Through its conversational AI platform, DataChat can turn that stream of incomprehensible data into actionable insights. A user just types what they want to know, in plain English, and DataChat generates an answer. Behind the scenes, the platform leverages an LLM but doesn’t share anything besides the table schema. The data stays where it is. The resulting insights can save corporations millions of dollars.
Transparency, explainability and trust
DataChat has built-in safeguards against the risks of data leaks and hallucinations.
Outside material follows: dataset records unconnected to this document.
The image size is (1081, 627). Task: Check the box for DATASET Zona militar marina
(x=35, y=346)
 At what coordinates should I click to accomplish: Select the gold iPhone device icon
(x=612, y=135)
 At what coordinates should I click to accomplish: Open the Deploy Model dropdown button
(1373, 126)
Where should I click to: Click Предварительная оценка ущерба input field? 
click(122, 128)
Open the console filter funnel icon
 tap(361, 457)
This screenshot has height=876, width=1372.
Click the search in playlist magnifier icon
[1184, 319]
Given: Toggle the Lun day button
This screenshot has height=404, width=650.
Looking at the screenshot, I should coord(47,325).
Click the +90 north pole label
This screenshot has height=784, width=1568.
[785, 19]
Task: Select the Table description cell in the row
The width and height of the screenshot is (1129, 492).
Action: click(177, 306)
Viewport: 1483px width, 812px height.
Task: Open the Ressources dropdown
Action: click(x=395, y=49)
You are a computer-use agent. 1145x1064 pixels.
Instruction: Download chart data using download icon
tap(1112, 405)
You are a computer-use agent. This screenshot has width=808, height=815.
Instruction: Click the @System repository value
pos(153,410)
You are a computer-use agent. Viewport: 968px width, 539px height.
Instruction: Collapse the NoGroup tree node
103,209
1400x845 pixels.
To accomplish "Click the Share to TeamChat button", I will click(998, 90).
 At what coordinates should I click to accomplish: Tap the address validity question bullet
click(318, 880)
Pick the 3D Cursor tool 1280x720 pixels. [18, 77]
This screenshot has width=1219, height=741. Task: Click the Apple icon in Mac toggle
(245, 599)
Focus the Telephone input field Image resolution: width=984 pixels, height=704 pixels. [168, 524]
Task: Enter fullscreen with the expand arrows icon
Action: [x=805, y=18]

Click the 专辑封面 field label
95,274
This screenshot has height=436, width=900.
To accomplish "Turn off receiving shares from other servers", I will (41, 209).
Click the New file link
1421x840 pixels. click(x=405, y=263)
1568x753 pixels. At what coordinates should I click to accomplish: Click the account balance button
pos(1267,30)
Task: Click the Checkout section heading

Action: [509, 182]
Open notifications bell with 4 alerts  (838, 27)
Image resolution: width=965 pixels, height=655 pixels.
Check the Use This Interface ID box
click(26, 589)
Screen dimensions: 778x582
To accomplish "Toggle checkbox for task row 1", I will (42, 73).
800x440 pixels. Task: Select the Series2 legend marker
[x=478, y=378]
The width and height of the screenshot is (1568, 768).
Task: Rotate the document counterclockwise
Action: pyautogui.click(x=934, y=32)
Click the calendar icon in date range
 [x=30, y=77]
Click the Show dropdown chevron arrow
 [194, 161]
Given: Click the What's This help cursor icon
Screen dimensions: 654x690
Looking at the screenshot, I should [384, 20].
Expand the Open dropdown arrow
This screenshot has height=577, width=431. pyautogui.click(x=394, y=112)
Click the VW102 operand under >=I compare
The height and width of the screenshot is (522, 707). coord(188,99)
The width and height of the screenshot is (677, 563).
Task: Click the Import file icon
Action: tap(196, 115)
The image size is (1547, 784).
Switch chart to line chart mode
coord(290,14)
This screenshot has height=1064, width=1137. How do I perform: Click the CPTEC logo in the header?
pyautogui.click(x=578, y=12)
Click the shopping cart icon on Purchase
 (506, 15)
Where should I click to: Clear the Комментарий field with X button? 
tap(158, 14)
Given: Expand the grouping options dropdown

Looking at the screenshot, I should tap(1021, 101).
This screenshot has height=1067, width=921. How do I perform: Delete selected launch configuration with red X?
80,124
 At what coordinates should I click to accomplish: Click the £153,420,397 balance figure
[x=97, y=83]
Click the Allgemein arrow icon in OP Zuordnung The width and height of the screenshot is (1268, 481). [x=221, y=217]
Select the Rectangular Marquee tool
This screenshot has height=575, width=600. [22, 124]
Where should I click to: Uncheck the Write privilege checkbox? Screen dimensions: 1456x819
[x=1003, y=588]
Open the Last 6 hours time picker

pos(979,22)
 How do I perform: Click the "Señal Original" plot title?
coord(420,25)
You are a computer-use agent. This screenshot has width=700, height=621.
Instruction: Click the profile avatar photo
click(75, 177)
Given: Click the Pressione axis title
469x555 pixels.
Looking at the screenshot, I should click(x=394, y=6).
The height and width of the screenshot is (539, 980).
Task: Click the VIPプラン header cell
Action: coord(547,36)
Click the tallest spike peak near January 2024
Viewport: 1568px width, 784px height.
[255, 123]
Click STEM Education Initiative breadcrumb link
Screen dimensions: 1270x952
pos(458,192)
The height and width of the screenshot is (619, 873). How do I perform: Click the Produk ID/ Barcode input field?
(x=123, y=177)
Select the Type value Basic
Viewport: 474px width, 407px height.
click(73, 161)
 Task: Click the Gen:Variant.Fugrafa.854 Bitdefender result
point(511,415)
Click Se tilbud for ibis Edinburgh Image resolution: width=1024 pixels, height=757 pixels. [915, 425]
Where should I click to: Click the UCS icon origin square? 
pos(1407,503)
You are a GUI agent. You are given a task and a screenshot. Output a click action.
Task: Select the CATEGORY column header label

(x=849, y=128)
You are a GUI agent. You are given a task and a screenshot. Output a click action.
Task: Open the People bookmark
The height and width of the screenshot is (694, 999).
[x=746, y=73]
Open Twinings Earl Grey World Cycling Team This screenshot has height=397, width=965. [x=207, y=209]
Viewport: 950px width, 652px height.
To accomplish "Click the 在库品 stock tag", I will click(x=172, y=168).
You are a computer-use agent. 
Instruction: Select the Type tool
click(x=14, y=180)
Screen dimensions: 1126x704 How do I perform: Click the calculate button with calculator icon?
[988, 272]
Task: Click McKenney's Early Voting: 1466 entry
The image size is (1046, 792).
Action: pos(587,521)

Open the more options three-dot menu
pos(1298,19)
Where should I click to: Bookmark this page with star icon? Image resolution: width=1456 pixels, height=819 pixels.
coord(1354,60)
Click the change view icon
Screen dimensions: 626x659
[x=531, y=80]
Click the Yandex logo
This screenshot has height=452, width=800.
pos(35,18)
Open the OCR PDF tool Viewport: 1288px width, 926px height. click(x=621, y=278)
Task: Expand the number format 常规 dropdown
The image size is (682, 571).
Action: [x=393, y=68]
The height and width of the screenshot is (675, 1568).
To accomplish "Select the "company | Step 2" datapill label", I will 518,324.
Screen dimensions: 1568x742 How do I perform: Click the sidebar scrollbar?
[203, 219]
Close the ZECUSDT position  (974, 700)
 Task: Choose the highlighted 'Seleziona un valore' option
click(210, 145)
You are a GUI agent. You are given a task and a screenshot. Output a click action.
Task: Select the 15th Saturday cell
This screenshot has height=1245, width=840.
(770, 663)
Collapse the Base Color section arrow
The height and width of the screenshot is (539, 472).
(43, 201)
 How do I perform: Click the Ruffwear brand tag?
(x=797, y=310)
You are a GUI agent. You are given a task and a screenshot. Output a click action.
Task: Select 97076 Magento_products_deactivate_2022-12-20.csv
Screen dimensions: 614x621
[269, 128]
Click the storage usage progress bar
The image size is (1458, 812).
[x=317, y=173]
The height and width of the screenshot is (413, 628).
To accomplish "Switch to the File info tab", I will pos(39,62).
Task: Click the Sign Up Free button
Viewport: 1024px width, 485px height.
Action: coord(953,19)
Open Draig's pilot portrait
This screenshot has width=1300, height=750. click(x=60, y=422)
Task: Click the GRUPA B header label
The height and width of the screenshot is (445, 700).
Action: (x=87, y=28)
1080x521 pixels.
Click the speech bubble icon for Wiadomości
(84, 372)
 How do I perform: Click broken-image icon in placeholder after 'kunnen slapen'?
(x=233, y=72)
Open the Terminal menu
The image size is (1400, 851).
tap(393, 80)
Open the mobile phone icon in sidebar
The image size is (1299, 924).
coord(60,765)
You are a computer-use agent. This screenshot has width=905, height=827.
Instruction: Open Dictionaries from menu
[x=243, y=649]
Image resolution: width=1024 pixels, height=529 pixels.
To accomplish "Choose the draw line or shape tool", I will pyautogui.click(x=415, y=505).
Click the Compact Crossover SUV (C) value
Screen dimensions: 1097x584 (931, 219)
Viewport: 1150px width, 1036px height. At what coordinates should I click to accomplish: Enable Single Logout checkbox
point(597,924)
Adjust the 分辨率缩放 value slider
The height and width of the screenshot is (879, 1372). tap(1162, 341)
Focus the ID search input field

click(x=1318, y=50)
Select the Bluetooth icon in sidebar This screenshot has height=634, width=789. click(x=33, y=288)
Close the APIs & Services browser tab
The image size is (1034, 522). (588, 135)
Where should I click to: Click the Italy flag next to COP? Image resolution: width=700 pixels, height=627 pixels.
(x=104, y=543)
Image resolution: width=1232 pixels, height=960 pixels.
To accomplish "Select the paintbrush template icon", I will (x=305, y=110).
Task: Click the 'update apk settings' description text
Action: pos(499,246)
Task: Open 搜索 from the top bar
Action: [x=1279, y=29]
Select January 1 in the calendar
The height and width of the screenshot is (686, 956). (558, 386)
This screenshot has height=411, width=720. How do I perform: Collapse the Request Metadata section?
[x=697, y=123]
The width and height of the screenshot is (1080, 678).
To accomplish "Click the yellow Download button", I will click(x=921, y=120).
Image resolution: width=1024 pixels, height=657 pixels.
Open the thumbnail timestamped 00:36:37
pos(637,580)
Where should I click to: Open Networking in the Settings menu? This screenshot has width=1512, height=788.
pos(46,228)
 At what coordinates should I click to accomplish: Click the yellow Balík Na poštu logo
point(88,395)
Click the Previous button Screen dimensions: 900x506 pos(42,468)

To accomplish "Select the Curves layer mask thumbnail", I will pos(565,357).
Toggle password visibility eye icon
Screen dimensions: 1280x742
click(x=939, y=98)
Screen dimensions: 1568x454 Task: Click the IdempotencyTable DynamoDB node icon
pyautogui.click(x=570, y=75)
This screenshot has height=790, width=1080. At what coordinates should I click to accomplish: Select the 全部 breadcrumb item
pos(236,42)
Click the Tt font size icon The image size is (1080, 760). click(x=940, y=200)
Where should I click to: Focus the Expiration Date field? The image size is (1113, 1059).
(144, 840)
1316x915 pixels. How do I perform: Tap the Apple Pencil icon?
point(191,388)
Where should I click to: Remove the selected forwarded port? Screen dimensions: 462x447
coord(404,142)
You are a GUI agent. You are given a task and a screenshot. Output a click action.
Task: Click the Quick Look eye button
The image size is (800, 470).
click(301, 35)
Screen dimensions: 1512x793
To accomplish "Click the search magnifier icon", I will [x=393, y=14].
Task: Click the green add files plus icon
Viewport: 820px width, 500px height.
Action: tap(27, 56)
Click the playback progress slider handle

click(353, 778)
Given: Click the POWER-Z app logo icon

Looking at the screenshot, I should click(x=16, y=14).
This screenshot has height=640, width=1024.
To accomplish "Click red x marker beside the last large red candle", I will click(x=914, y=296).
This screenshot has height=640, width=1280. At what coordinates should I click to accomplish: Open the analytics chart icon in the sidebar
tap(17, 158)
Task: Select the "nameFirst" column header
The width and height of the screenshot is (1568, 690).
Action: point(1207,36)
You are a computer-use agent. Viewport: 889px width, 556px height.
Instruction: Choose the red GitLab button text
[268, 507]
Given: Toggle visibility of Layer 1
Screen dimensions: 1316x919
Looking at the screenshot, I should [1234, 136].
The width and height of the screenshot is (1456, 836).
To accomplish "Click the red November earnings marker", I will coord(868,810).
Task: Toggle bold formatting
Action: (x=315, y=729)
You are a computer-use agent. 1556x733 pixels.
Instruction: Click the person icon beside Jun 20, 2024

The GEL language that makes up the core of DataChat’s functionality is designed to detect LLM hallucinations and take corrective actions. The GEL layer allows DataChat to either recover from hallucinations using heuristics in its post-processing layer or inform the user to prevent the spread of inaccurate outputs. This layer also provides protection against malicious prompt injection attacks.
DataChat always shows its work, providing a confidence score on each answer to eliminate the black box of generative AI.
“Reproducibility is the difference between making pretty graphs and doing true data science,” Leo John said. “So, we baked reproducibility into DataChat. When users converse with DataChat, the platform automatically documents the conversation as steps in a data science process. That way, others can validate the workflow or reapply it to new data.”
DataChat offers an extra layer of security: the platform never shares customer data with third-party LLMs. This ensures that your data remains secure and private, allowing the model to be useful without risk.
The goal is not to replace human workers or achieve total autonomy. Instead, the aim is to give people the power to engage proactively with their data, on their timeline and terms.
“Questions are the true driver of knowledge,” CEO Viken Eldemir said. “People want to leverage AI to help with insights but we still need that human in the loop to ask those questions, to see the answers and then to iterate on the answers to ask more questions.”